▶ Work required: From the project description below, list every example the text gives of things that dynamical systems model.

START Extract provided

Dynamical Methods in Counting Questions and Diophantine Approximation

Dynamical systems model such varied examples as planetary motion, spread of disease and the flow of electric currents in conductive material. The area of mathematical dynamical systems consists of the study of the evolution over time of a system under a transformation rule that governs the behavior of the system. Methods from the study of dynamical systems, when applied to systems of algebraic origin and admitting a lot of symmetries, shed light, perhaps strikingly, on some of the oldest and most well-studied questions in mathematics, namely solutions in whole numbers, or integers, of polynomial equations, and approximations of arbitrary real numbers by fractions.

In turn, developments in number theory, driven by dynamical methods, have had interesting and surprising applications, reaching recently as far as impacting wireless communication technologies. This project aims to deepen these fruitful connections between dynamics and number theory by, in particular, developing new methods for counting the number of integer solutions to certain types of highly symmetric polynomial equations.

An important component of this project is geared towards training graduate students in this area, at the intersection of dynamical systems and number theory, through research and professional mentoring.

The goal of this project is fourfold: 1) develop methods in homogeneous dynamics to resolve outstanding questions regarding the distribution of rational points near manifolds and self-similar sets; 2) develop techniques in the theory of random walks and linear representations of algebraic groups aimed at studying counting problems of integral points on affine homogeneous varieties; 3) develop spectral tools for the study of the dynamics of the Kontsevich-Zorich cocycle over the Teichmueller geodesic flow, along with applications to rigidity problems for horocycle flows on moduli spaces of Abelian differentials; 4) develop new methods for the study of the mixing properties of the geodesic flow on infinite volume locally symmetric spaces of negative curvature.

This award reflects NSF's statutory mission and has been deemed worthy of support through evaluation using the Foundation's intellectual merit and broader impacts review criteria.

END Extract provided
START Available data

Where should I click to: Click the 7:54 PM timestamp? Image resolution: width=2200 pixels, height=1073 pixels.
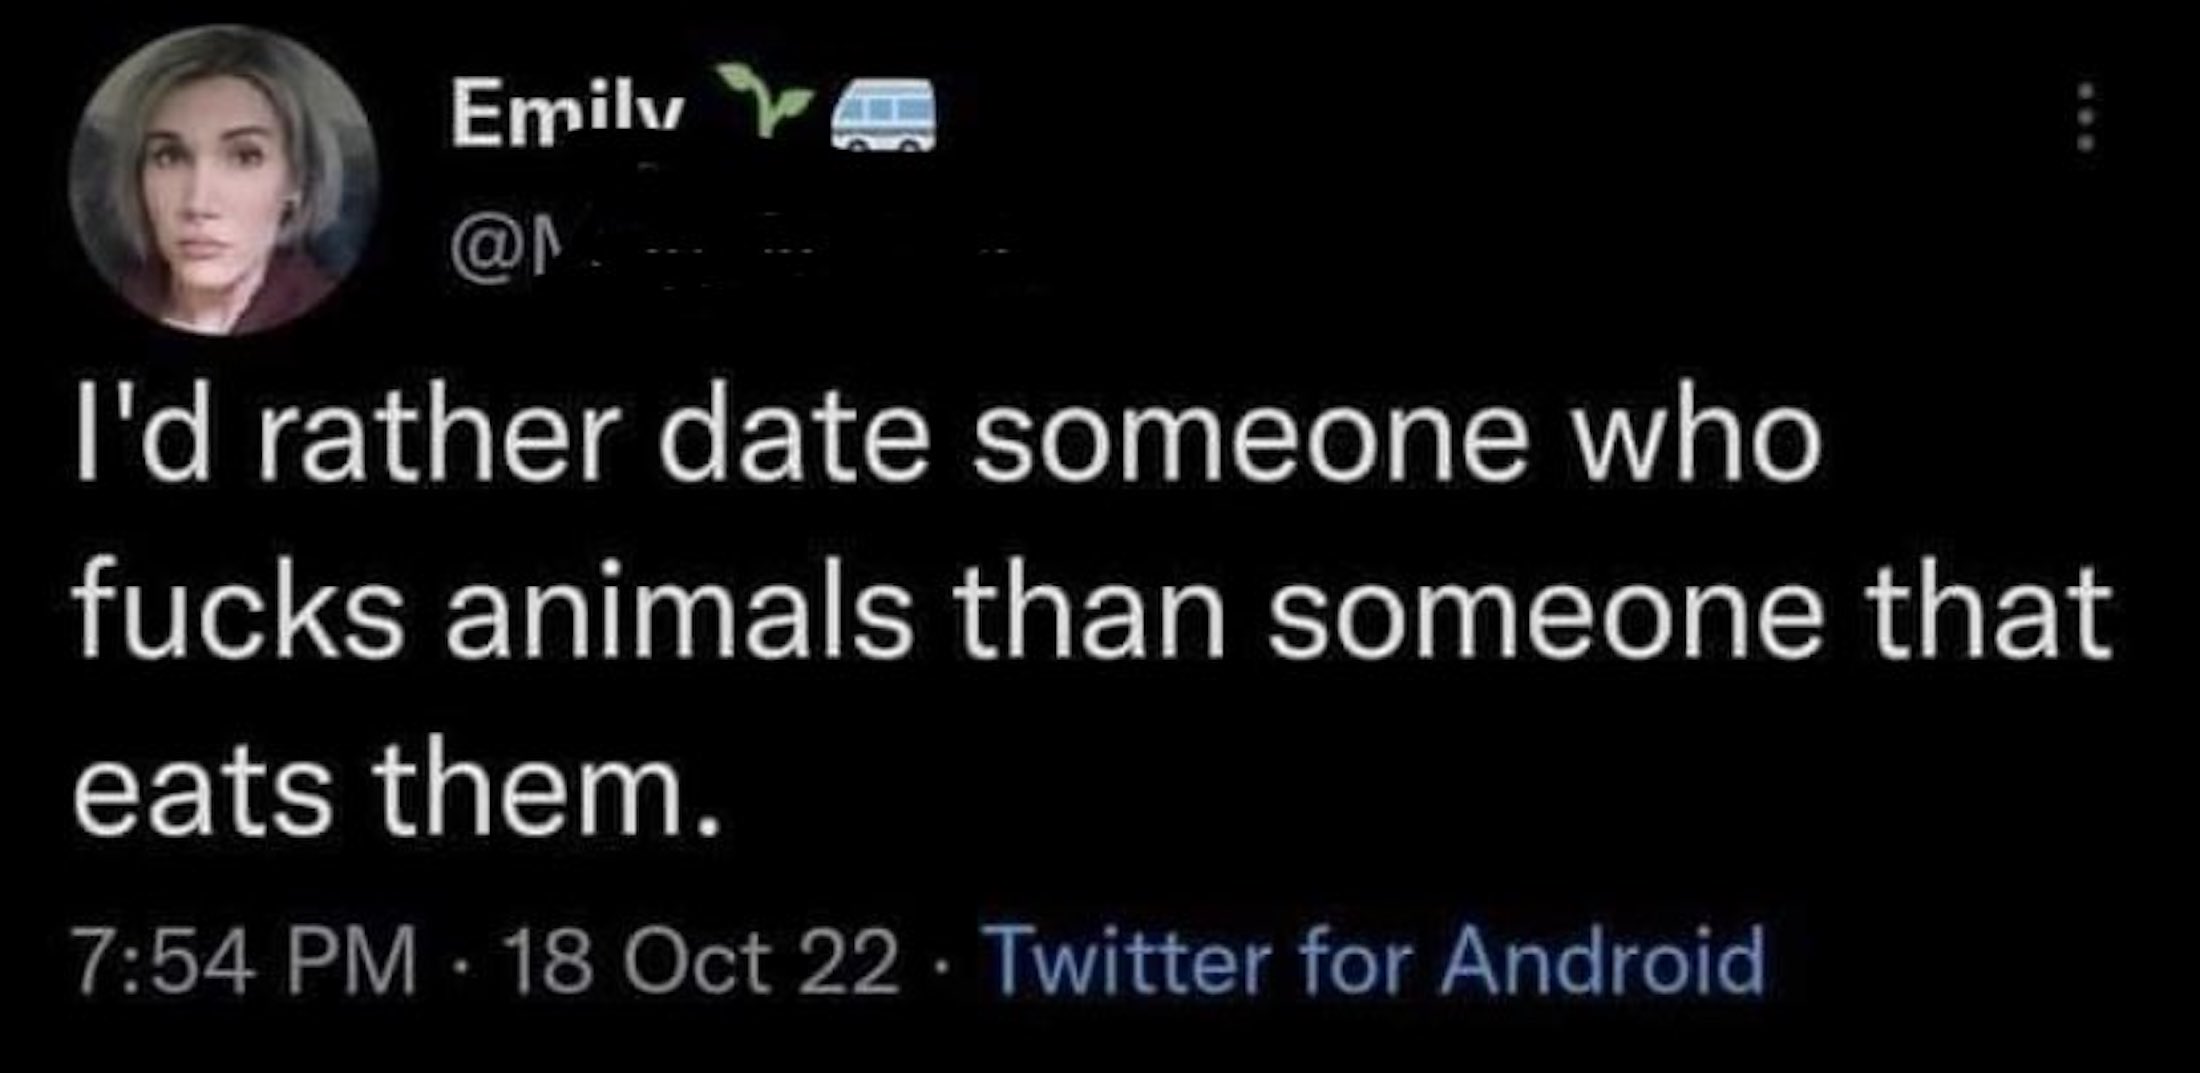tap(243, 964)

END Available data

▶ Solution to the exercise:
- Planetary motion
- Spread of disease
- The flow of electric currents in conductive material